Are Pharmacy Benefit Managers Sabotaging Your Access to Affordable Medications?

Pharmacy benefit managers (PBMs) are directing patients towards more expensive medications while restricting their choices regarding where to fill prescriptions, according to a recent report from the House Committee on Oversight and Accountability.

The report, which was reviewed by the Wall Street Journal, is the result of a 32-month investigation and comes ahead of a congressional hearing featuring executives from some of the largest PBMs in the country.

PBMs act as intermediaries for prescription drug plans on behalf of health insurers, negotiating prices with pharmaceutical companies and determining patient out-of-pocket costs. The three leading PBMs—Express Scripts, OptumRx (part of UnitedHealth Group), and Caremark (owned by CVS Health)—control around 80% of prescriptions filled in the U.S.

The findings of the committee highlighted that PBMs have been promoting preferred drug lists that prioritize higher-priced brand-name medications over less expensive generic options. For instance, emails from Cigna employees noted discouragement of cheaper alternatives to Humira, an expensive treatment for arthritis and other autoimmune diseases, which was priced at approximately $90,000 annually, despite the availability of a biosimilar at half that cost.

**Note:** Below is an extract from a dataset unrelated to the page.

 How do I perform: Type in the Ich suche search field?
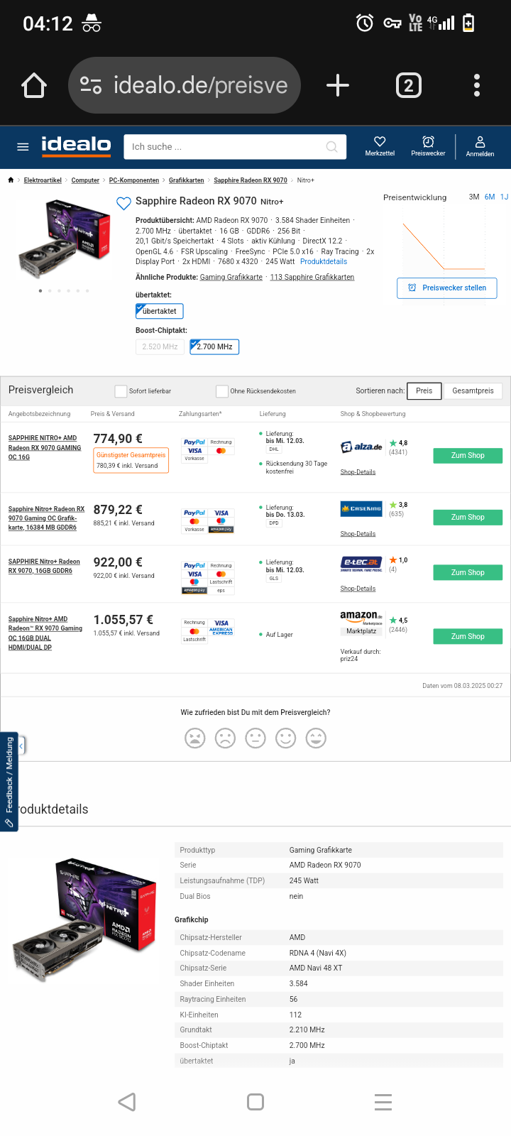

Additionally, Express Scripts reportedly informed patients that they would incur higher costs by filling prescriptions at local pharmacies compared to obtaining a three-month supply from their associated mail-order service. This practice has restricted patients’ pharmacy choices.

The U.S. Federal Trade Commission (FTC) released a similar report earlier this month, asserting that increased vertical integration has allowed the six largest PBMs to manage nearly 95% of all prescriptions in the country. The FTC stated that these leading PBMs wield substantial influence over patients’ access to affordable medications, causing conflicts of interest as they might favor their own affiliated businesses over independent pharmacies.

FTC Chair Lina M. Khan remarked that the findings indicate that these intermediaries are overcharging patients for cancer drugs, resulting in over $1 billion in additional revenue for themselves.